'The Circle' Movie Vs. Book Shows How Big Versions Delve Deep Into Tech & Surveillance
Adapting a book for the big screen is never easy. Luckily, The Circle director James Ponsoldt, who also co-wrote the script with the author himself Dave Eggers, has plenty of experience in this area. Ponsoldt's past two films, The End of the Tour and The Spectacular Now, were both book adaptations. And, just as with his previous works, The Circle movie includes a few major changes to the book. Fans of the original novel might be shocked to find out some of these The Circle movie vs. the book differences, but, where's the fun in movie without surprises?
When it came to adapting Eggers' book, Ponsoldt had two major challenges: narrow down the story to fit into a two-hour film and make sure the technology in the film wouldn't look too dated in 10 or 20 years. "I think a lot of the challenge of this was choosing [what] should not be included in the film, because Dave's book is so packed with ideas," Ponsoldt told CinemaBlend.
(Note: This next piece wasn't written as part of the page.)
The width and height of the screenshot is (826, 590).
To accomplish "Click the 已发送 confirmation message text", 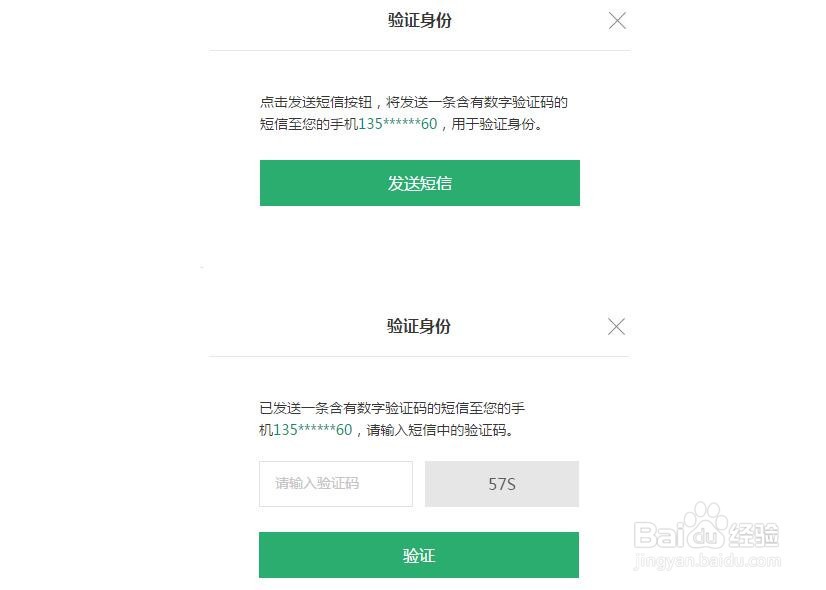I will pos(390,408).
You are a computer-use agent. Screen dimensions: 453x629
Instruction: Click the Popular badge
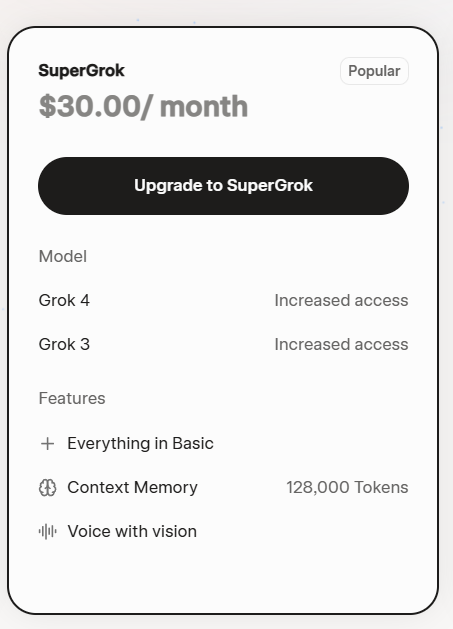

The director focused on the main themes and conflicts of the book — technology and surveillance — to help get rid of any unnecessary story detail or tech. "I think it all comes down to putting the value system in the people and the relationships and let the technology fall into the background of it, hopefully invisibly," Ponsoldt added.
On the whole, The Circle is pretty faithful to the book. The story still follows Mae (Emma Watson), a young woman who gets a dream job at a massive tech company, The Circle. There, she becomes increasingly enamored with the company and its community culture. The Circle's main objective — to see all and create a kind of surveillance heaven in the name of transparency — also remains in tact in the film adaptation.
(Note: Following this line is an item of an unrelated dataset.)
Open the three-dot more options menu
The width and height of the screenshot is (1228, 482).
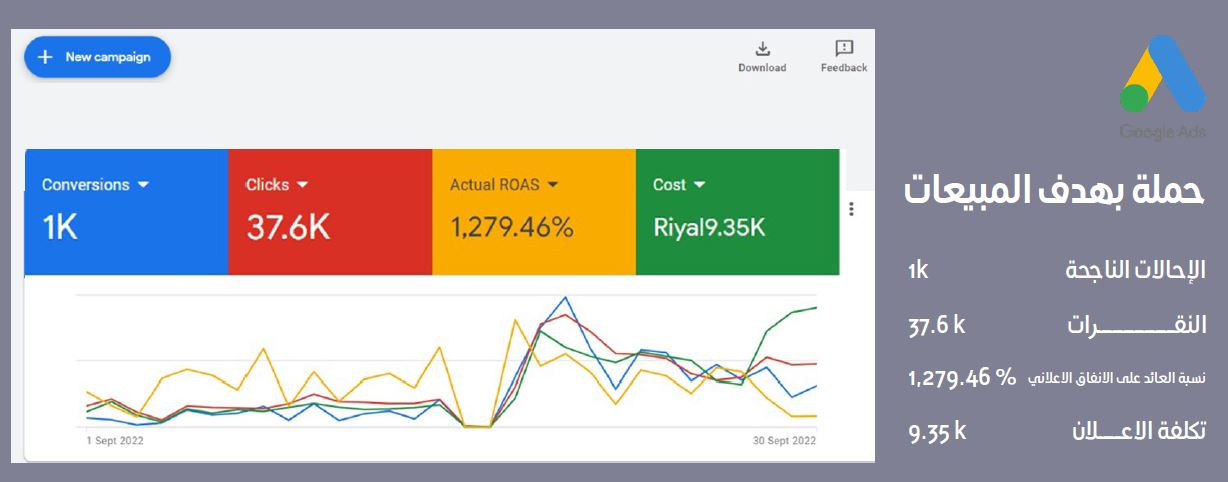point(851,209)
There are, however, a few major changes. Most notably, the role of Bailey (Tom Hanks), one of the Circle founders, appears to have been expanded in the film, making his character specifically a bit more of a villain. Furthermore, the character of Francis, Mae's semi love interest at The Circle was left out of the film, though it's likely his character was incorporated into the character of Kalden/Ty (John Boyega). But the biggest difference between The Circle movie and the book is the ending — spoiler alert.
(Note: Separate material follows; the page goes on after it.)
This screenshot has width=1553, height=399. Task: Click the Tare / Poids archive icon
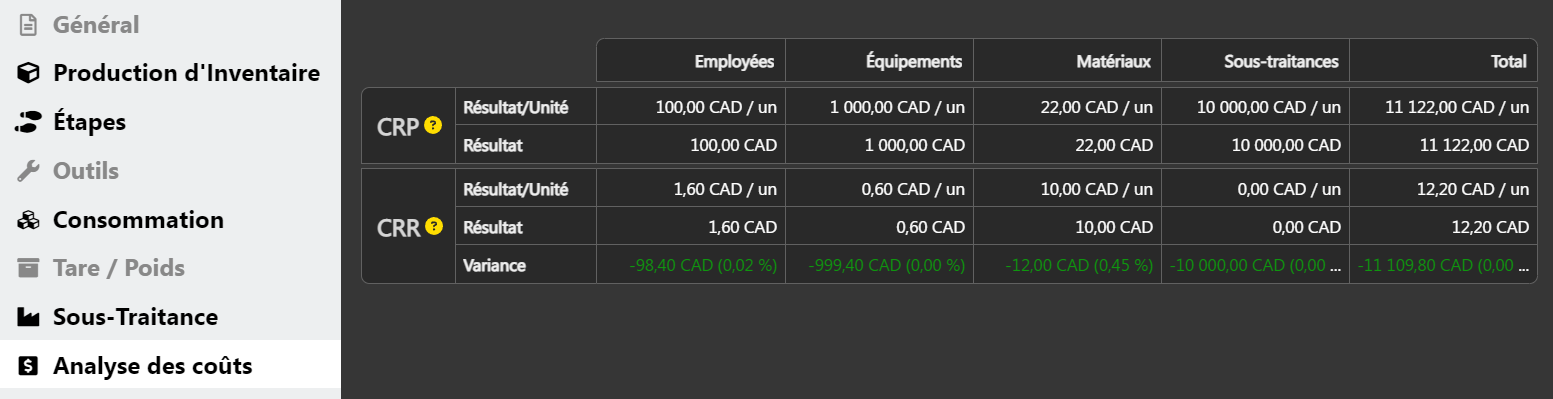click(29, 268)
At the end of Eggers' book, Mae is confronted with a choice: bring down The Circle and prevent the company from gaining immeasurable control over the entire world with their surveillance devices, or reveal that Kalden is plotting against the company. In the novel, Mae decides to turn Kalden in and accept the reality of a surveillance state. In the film, however, Mae exposes The Circle and turns the table on founders Bailey and Tom Stenton (Patton Oswalt) by forcing them to reveal their personal information to the public (just as their devices do). It sounds like a happy ending, but Eggers recently hinted that the film doesn't have the nice, tidy ending one might expect. "It does not turn the ending around and make it happy — but it's different," Eggers revealed in an interview with Mother Jones.
Sure, Mae and Kalden briefly triumph over The Circle, but technology will advance with or without them. The changes to The Circle might change plot points, but it doesn't change the fact that technology will continue to advance surveillance, whether we like it or not.